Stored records

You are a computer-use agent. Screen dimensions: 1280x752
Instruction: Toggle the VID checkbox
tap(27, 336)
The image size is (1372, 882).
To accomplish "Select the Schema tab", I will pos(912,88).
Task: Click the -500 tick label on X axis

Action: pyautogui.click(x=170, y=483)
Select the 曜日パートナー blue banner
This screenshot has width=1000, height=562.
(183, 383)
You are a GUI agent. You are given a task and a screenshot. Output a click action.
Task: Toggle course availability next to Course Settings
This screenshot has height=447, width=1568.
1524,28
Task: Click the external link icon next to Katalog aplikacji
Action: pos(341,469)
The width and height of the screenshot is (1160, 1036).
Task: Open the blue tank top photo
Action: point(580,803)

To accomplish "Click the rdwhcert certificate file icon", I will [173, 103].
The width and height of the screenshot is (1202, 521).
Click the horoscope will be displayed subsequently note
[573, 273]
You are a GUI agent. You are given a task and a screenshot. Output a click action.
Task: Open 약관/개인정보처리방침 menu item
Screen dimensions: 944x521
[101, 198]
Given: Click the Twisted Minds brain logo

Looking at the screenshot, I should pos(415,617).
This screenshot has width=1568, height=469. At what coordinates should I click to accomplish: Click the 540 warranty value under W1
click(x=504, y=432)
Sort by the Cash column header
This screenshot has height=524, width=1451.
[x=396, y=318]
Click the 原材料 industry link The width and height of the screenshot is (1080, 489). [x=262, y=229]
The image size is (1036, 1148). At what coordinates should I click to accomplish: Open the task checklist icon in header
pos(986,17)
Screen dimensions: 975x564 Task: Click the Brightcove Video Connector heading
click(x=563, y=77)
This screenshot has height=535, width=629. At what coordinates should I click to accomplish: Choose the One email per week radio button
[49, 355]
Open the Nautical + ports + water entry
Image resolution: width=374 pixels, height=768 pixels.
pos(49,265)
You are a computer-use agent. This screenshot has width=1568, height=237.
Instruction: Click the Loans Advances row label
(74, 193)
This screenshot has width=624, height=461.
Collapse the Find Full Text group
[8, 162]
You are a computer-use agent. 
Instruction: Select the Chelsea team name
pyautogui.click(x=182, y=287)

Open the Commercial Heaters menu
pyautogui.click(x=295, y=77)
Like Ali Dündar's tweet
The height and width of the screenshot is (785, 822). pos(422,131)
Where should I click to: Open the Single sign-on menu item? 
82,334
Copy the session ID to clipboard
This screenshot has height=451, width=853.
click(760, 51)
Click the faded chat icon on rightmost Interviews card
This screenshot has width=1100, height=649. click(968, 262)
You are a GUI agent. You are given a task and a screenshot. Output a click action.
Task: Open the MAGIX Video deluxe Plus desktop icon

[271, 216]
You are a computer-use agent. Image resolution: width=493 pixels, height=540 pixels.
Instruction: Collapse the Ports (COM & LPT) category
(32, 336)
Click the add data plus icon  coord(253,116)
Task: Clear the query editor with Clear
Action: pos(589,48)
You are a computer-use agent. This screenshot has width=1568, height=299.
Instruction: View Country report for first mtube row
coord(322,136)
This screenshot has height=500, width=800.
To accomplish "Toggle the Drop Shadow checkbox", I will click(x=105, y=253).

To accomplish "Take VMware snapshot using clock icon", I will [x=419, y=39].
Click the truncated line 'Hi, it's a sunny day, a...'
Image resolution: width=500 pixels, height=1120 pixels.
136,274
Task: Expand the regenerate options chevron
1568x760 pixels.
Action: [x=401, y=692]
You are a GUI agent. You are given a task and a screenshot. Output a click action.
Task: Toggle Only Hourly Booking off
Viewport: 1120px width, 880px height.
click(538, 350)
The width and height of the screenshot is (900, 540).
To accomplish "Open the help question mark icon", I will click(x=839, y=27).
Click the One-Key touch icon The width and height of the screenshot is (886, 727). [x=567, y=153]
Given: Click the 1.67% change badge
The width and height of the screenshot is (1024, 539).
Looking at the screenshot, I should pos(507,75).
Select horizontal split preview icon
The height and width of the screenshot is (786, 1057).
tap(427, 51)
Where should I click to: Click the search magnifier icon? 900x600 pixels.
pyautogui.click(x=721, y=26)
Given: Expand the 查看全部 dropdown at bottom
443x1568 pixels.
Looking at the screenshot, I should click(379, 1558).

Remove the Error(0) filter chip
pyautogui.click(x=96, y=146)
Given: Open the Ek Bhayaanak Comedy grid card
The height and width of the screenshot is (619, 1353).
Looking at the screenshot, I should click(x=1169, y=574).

__Work request__
Put down each entry again, unchanged and complete.

__Answer to the problem__
You are a computer-use agent. Screen dimensions: 1280x752
Instruction: Toggle the VID checkbox
tap(27, 336)
The image size is (1372, 882).
To accomplish "Select the Schema tab", I will pos(912,88).
Task: Click the -500 tick label on X axis

Action: pyautogui.click(x=170, y=483)
Select the 曜日パートナー blue banner
This screenshot has width=1000, height=562.
(183, 383)
You are a GUI agent. You are given a task and a screenshot. Output a click action.
Task: Toggle course availability next to Course Settings
This screenshot has height=447, width=1568.
1524,28
Task: Click the external link icon next to Katalog aplikacji
Action: pos(341,469)
The width and height of the screenshot is (1160, 1036).
Task: Open the blue tank top photo
Action: point(580,803)

To accomplish "Click the rdwhcert certificate file icon", I will [173, 103].
The width and height of the screenshot is (1202, 521).
Click the horoscope will be displayed subsequently note
[573, 273]
You are a GUI agent. You are given a task and a screenshot. Output a click action.
Task: Open 약관/개인정보처리방침 menu item
Screen dimensions: 944x521
[101, 198]
Given: Click the Twisted Minds brain logo

Looking at the screenshot, I should pos(415,617).
This screenshot has width=1568, height=469. At what coordinates should I click to accomplish: Click the 540 warranty value under W1
click(x=504, y=432)
Sort by the Cash column header
This screenshot has height=524, width=1451.
[x=396, y=318]
Click the 原材料 industry link The width and height of the screenshot is (1080, 489). [x=262, y=229]
The image size is (1036, 1148). At what coordinates should I click to accomplish: Open the task checklist icon in header
pos(986,17)
Screen dimensions: 975x564 Task: Click the Brightcove Video Connector heading
click(x=563, y=77)
This screenshot has height=535, width=629. At what coordinates should I click to accomplish: Choose the One email per week radio button
[49, 355]
Open the Nautical + ports + water entry
Image resolution: width=374 pixels, height=768 pixels.
pos(49,265)
You are a computer-use agent. This screenshot has width=1568, height=237.
Instruction: Click the Loans Advances row label
(74, 193)
This screenshot has width=624, height=461.
Collapse the Find Full Text group
[8, 162]
You are a computer-use agent. 
Instruction: Select the Chelsea team name
pyautogui.click(x=182, y=287)

Open the Commercial Heaters menu
pyautogui.click(x=295, y=77)
Like Ali Dündar's tweet
The height and width of the screenshot is (785, 822). pos(422,131)
Where should I click to: Open the Single sign-on menu item? 
82,334
Copy the session ID to clipboard
This screenshot has height=451, width=853.
click(760, 51)
Click the faded chat icon on rightmost Interviews card
This screenshot has width=1100, height=649. click(968, 262)
You are a GUI agent. You are given a task and a screenshot. Output a click action.
Task: Open the MAGIX Video deluxe Plus desktop icon

[271, 216]
You are a computer-use agent. Image resolution: width=493 pixels, height=540 pixels.
Instruction: Collapse the Ports (COM & LPT) category
(32, 336)
Click the add data plus icon  coord(253,116)
Task: Clear the query editor with Clear
Action: pos(589,48)
You are a computer-use agent. This screenshot has width=1568, height=299.
Instruction: View Country report for first mtube row
coord(322,136)
This screenshot has height=500, width=800.
To accomplish "Toggle the Drop Shadow checkbox", I will click(x=105, y=253).

To accomplish "Take VMware snapshot using clock icon", I will [x=419, y=39].
Click the truncated line 'Hi, it's a sunny day, a...'
Image resolution: width=500 pixels, height=1120 pixels.
136,274
Task: Expand the regenerate options chevron
1568x760 pixels.
Action: [x=401, y=692]
You are a GUI agent. You are given a task and a screenshot. Output a click action.
Task: Toggle Only Hourly Booking off
Viewport: 1120px width, 880px height.
click(538, 350)
The width and height of the screenshot is (900, 540).
To accomplish "Open the help question mark icon", I will click(x=839, y=27).
Click the One-Key touch icon The width and height of the screenshot is (886, 727). [x=567, y=153]
Given: Click the 1.67% change badge
The width and height of the screenshot is (1024, 539).
Looking at the screenshot, I should pos(507,75).
Select horizontal split preview icon
The height and width of the screenshot is (786, 1057).
tap(427, 51)
Where should I click to: Click the search magnifier icon? 900x600 pixels.
pyautogui.click(x=721, y=26)
Given: Expand the 查看全部 dropdown at bottom
443x1568 pixels.
Looking at the screenshot, I should click(379, 1558).

Remove the Error(0) filter chip
pyautogui.click(x=96, y=146)
Given: Open the Ek Bhayaanak Comedy grid card
The height and width of the screenshot is (619, 1353).
Looking at the screenshot, I should click(x=1169, y=574).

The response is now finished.